STATED EXERCISE:
Rewrite the items as a JSON list of strings with one string per line and blank lines omitted, starting at the line that contains "Open three-dot menu for gearpatrol result" and ending at the line that contains "click(x=44, y=145)".

DATASET EXCERPTS:
═══

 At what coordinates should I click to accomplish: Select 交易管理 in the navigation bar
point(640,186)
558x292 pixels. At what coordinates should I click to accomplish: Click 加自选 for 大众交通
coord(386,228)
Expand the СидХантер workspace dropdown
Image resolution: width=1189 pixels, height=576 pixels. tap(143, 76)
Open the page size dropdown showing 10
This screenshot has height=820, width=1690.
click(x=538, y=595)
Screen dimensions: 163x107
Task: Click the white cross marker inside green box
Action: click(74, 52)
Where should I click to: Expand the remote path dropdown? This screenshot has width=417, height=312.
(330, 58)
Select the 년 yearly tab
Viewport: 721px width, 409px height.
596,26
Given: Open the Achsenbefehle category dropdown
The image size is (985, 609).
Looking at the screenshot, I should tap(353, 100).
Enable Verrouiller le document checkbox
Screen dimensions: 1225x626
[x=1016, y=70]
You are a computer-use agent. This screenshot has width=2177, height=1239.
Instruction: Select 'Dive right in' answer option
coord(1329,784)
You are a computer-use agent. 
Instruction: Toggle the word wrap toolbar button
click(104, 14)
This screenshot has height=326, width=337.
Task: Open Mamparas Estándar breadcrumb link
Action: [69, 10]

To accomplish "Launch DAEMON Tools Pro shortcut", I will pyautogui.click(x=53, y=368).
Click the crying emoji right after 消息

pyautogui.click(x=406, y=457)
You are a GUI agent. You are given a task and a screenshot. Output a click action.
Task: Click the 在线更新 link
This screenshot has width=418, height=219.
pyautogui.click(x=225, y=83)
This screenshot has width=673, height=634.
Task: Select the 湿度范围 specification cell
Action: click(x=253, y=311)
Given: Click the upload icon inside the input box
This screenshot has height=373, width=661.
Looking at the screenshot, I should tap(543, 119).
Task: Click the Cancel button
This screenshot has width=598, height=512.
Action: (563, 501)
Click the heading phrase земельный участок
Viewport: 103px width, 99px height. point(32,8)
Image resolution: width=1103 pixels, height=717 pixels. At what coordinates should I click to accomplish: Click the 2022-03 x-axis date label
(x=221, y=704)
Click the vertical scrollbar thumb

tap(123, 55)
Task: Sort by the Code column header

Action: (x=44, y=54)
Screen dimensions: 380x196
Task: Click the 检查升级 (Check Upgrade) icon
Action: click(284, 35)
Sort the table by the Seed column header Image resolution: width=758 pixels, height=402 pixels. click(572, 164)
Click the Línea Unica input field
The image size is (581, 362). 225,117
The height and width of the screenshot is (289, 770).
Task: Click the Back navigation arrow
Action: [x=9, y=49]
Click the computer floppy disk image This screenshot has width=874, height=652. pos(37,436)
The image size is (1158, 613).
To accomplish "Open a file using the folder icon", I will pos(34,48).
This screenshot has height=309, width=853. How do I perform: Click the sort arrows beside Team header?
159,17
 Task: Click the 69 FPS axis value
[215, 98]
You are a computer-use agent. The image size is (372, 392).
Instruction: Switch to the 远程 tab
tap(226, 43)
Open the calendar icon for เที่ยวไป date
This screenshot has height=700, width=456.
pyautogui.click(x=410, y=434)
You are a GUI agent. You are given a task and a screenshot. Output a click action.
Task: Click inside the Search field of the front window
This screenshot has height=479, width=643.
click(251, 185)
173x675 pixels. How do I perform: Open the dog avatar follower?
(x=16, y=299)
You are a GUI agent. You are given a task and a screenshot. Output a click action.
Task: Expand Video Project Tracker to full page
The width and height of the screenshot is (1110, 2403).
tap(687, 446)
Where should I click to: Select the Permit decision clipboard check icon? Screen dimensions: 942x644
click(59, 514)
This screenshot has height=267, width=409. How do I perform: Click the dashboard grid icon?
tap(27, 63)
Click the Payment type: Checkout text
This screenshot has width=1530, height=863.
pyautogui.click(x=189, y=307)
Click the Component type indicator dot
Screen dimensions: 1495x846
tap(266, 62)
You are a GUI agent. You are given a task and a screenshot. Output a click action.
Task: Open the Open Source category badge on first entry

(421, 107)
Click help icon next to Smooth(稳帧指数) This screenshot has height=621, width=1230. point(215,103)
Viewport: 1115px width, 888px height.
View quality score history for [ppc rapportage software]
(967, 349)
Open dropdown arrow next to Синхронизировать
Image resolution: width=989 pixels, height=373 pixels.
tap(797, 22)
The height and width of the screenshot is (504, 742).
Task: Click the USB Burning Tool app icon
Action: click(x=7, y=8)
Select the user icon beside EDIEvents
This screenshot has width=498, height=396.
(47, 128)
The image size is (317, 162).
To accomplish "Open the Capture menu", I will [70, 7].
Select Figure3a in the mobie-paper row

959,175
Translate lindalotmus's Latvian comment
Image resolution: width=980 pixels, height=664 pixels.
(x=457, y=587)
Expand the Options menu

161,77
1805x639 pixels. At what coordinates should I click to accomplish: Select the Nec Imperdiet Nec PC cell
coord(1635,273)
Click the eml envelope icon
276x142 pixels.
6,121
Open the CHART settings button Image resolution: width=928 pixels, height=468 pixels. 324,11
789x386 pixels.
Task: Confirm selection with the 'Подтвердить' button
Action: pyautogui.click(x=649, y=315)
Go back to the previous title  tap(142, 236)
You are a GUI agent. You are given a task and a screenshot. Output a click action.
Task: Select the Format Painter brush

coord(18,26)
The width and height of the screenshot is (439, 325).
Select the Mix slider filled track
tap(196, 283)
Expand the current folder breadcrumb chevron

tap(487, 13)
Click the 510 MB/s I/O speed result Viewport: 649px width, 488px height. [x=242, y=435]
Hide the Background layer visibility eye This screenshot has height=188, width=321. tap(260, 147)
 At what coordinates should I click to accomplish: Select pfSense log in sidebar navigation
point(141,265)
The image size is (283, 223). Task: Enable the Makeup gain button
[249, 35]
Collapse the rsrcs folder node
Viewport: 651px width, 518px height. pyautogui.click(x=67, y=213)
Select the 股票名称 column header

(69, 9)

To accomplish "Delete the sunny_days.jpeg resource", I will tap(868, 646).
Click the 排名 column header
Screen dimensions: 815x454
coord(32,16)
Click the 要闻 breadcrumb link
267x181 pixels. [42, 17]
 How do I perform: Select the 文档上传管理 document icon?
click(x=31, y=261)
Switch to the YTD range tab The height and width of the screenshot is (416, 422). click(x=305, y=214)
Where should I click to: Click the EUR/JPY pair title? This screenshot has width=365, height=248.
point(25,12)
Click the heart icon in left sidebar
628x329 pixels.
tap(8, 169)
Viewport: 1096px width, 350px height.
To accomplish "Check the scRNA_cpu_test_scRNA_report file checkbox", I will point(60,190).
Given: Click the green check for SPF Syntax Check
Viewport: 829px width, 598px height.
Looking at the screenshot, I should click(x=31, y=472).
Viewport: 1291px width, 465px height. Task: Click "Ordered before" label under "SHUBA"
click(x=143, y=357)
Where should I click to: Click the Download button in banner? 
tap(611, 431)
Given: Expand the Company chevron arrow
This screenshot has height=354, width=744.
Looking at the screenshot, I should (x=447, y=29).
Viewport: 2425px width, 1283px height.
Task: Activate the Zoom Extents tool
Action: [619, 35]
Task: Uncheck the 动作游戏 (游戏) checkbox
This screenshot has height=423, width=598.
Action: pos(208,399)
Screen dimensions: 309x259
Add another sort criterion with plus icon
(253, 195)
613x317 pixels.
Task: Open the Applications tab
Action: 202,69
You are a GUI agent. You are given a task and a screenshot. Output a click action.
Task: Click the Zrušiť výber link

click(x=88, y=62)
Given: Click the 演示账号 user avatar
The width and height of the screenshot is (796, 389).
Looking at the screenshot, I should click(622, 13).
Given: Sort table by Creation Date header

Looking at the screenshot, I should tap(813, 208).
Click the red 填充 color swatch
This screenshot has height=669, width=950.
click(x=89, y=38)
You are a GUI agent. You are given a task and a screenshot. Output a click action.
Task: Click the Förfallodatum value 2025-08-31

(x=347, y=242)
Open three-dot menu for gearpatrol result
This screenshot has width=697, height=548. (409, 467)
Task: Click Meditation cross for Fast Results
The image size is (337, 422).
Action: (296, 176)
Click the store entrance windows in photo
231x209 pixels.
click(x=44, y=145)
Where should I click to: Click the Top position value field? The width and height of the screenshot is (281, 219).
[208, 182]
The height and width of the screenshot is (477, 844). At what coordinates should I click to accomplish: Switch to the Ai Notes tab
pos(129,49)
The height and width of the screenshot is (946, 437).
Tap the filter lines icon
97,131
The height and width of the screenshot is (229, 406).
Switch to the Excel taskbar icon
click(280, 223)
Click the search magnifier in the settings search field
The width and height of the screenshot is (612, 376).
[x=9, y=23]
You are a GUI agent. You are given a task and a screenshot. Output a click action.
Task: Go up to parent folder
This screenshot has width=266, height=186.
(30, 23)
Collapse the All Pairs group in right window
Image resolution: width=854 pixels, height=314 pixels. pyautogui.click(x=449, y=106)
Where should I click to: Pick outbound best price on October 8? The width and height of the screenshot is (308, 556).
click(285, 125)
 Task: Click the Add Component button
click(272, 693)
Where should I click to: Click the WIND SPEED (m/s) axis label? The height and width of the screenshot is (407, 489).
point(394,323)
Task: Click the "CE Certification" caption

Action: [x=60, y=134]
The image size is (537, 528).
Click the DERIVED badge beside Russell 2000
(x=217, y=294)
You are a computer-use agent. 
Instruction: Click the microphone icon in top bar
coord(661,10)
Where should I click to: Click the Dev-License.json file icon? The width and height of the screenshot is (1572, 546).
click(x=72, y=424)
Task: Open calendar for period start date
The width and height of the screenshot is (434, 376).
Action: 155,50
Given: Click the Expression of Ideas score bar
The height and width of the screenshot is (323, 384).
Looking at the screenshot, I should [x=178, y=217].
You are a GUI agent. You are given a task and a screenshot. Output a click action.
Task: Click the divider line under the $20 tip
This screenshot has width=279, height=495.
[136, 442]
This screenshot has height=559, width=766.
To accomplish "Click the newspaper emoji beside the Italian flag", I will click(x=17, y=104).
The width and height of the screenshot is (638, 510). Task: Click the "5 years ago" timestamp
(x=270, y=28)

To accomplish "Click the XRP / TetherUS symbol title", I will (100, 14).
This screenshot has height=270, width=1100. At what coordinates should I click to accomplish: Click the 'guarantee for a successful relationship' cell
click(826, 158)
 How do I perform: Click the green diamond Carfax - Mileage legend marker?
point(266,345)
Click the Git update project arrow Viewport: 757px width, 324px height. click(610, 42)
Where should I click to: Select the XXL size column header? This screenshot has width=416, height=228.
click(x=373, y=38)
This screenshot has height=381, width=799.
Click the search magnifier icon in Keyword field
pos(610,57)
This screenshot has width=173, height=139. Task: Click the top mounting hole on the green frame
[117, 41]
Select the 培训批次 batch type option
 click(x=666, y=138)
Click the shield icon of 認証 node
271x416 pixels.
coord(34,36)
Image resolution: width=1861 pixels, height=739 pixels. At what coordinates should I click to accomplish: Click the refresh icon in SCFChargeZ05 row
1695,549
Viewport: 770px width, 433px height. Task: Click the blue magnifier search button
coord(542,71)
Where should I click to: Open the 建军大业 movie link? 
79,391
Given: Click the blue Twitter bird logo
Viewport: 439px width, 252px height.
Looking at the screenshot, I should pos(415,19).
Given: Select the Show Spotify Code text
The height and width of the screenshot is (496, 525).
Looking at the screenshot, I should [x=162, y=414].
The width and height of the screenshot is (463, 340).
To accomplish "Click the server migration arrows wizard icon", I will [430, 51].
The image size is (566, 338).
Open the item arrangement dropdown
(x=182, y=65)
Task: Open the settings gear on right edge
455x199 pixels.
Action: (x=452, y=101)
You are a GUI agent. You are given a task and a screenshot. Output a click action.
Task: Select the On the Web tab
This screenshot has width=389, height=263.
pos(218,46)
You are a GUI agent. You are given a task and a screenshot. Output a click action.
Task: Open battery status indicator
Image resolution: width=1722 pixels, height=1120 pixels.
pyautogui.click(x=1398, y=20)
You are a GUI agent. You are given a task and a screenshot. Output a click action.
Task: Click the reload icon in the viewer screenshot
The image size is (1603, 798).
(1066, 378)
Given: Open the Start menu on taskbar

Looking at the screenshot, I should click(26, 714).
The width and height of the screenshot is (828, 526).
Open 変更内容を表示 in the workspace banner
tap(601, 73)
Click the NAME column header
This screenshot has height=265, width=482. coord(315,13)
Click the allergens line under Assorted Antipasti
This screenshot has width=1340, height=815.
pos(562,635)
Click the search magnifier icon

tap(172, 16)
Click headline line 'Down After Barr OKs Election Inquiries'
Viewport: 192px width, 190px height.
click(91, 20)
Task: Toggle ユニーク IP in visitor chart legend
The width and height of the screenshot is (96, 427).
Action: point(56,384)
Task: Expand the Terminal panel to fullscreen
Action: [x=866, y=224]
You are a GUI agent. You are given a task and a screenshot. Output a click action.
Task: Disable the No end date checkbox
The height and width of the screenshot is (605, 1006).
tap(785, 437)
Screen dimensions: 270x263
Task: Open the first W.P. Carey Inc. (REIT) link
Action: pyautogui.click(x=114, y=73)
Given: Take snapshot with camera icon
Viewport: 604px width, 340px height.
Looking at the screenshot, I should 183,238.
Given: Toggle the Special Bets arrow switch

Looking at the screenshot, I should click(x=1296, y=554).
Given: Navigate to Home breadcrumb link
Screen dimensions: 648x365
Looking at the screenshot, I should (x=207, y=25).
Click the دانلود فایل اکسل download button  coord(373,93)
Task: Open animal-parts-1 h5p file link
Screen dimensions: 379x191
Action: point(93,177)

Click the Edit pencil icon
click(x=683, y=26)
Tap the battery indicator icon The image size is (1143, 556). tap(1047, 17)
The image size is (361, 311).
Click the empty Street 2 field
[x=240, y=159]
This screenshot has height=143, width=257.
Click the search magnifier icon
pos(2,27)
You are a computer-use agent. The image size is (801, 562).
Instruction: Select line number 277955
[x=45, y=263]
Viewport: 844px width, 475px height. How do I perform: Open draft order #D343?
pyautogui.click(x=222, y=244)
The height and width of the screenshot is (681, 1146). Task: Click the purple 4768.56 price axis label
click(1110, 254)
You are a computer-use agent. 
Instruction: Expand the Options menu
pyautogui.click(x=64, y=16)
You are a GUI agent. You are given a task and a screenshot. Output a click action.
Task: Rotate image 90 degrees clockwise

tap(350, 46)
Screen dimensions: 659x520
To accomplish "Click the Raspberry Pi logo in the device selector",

═══

RESULT FOR THIS TASK:
[
  "Open three-dot menu for gearpatrol result",
  "This screenshot has width=697, height=548. (409, 467)",
  "Task: Click Meditation cross for Fast Results",
  "The image size is (337, 422).",
  "Action: (296, 176)",
  "Click the store entrance windows in photo",
  "231x209 pixels.",
  "click(x=44, y=145)"
]